(Data in this exercise)

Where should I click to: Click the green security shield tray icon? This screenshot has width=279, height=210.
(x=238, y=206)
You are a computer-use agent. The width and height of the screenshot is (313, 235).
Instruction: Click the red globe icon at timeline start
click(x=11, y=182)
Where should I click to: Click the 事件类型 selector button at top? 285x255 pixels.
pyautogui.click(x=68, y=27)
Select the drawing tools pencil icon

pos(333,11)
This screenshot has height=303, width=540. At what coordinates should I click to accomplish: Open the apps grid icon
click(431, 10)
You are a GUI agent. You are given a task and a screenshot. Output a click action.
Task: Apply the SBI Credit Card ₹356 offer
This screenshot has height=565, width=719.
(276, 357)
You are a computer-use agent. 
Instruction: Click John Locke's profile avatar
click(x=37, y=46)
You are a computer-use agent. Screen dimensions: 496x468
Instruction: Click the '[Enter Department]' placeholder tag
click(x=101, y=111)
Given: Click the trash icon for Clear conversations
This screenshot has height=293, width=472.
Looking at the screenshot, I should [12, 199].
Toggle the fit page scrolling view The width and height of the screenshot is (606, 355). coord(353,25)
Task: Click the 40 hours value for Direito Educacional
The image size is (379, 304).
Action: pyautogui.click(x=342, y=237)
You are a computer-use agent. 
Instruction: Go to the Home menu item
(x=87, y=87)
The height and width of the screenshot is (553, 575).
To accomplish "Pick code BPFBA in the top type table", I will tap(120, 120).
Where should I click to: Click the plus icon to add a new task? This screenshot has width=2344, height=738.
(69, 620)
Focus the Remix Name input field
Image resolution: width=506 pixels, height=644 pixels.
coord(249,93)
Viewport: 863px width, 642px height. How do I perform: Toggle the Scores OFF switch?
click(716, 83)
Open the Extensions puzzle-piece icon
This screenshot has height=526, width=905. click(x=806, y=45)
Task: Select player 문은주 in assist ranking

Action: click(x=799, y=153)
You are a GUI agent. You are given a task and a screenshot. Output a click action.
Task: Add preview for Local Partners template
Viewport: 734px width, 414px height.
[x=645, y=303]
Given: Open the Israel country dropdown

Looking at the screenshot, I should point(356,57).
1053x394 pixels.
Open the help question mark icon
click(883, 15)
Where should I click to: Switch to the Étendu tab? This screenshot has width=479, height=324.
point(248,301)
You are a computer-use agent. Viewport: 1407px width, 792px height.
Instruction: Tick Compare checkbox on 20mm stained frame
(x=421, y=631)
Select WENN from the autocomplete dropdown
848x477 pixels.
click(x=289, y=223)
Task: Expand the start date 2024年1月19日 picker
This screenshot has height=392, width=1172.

(End Data in this exercise)

How many lines of the records contain the word "computer"? Reply with the number and nothing else.

5